The largest man-made sources of carbonyl sulfide release include its primary use as a chemical intermediate and as a byproduct of carbon disulfide production; however, it is also released from automobiles and their tire wear, coal-fired power plants, coking ovens, biomass combustion, fish processing, combustion of refuse and plastics, petroleum manufacture, and manufacture of synthetic fibers, starch, and rubber. The average total worldwide release of carbonyl sulfide to the atmosphere has been estimated at about 3 million tons per year, of which less than one third was related to human activity. It is also a significant sulfur-containing impurity in many fuel gases such as synthesis gas, which are produced from sulfur-containing feedstocks.

Carbonyl sulfide is present in foodstuffs, such as cheese and prepared vegetables of the cabbage family. Traces of COS are naturally present in grains and seeds in the range of 0.05–0.1 mg/kg.

Carbonyl sulfide has been observed in the interstellar medium (see also List of molecules in interstellar space), in comet 67P and in the atmosphere of Venus, where, because of the difficulty of producing COS inorganically, it is considered a possible indicator of life.

== Reactions and applications ==
Carbonyl sulfide is used as an intermediate in the production of thiocarbamate herbicides.

The hydrolysis of carbonyl sulfide is promoted by chromium-based catalysts:
COS + H2O -> CO2 + H2S
This conversion is catalyzed in solution by carbonic anhydrase enzymes in plants and mammals. Because of this chemistry, the release of carbonyl sulfide from small organic molecules has been identified as a strategy for delivering hydrogen sulfide, which is gaseous signaling molecule.
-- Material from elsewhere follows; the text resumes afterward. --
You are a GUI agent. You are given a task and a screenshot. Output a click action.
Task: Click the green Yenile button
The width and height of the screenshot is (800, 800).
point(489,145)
This compound is found to catalyze the formation of peptides from amino acids. This finding is an extension of the Miller–Urey experiment, and it is suggested that carbonyl sulfide played a significant role in the origin of life.

In ecosystem science, are increasingly being used to describe the rate of photosynthesis.

== Synthesis ==
Carbonyl sulfide was first described in 1841, but was apparently mischaracterized as a mixture of carbon dioxide and hydrogen sulfide. Carl von Than first characterized the substance in 1867. It forms when carbon monoxide reacts with molten sulfur:

 CO + 1/8 S8 -> COS

This reaction reverses above 1200 K.

A laboratory synthesis entails the reaction potassium thiocyanate and sulfuric acid:

 KSCN + 2 H2SO4 + H2O → KHSO4 + NH4HSO4 + COS

The resulting gas contains significant amounts of byproducts and requires purification.
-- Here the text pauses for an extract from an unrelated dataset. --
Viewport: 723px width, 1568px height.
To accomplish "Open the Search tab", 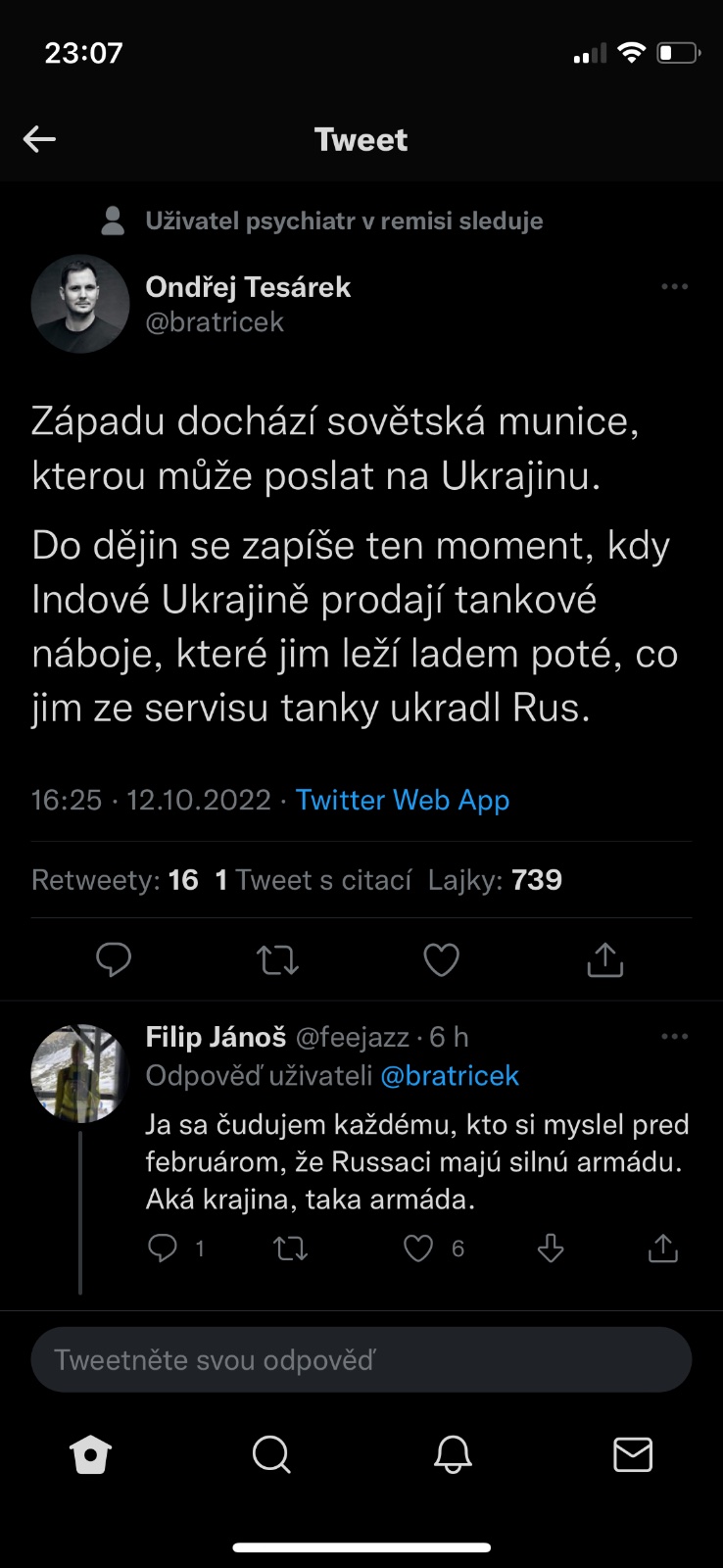I will click(271, 1455).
Hydrolysis of isothiocyanates in hydrochloric acid solution also affords COS.

== Toxicity ==

Carbonyl sulfide has the "rotten egg" odor characteristic of sulfides, although some sources suggest that the associated odor is due to impurities, and not present in the pure compound. The detectability threshold is estimated at 135μg/m$^3$.

As of 1994, limited information existed on the acute toxicity of carbonyl sulfide in humans and in animals. High concentrations (above 1000 ppm) can cause sudden collapse, convulsions, and death from respiratory paralysis. Occasional fatalities have been reported, practically without local irritation or olfactory warning. In tests with rats, 50% animals died when exposed to 1400 ppm of COS for 90 minutes, or at 3000 ppm for 9 minutes. Limited studies with laboratory animals also suggest that continued inhalation of low concentrations (around 50 ppm for up to 12 weeks) does not affect the lungs or the heart.

Carbonyl sulfide is a potential alternative fumigant to methyl bromide and phosphine. In some cases, however, residues on the grain result in flavours that are unacceptable to consumers, such as in barley used for brewing.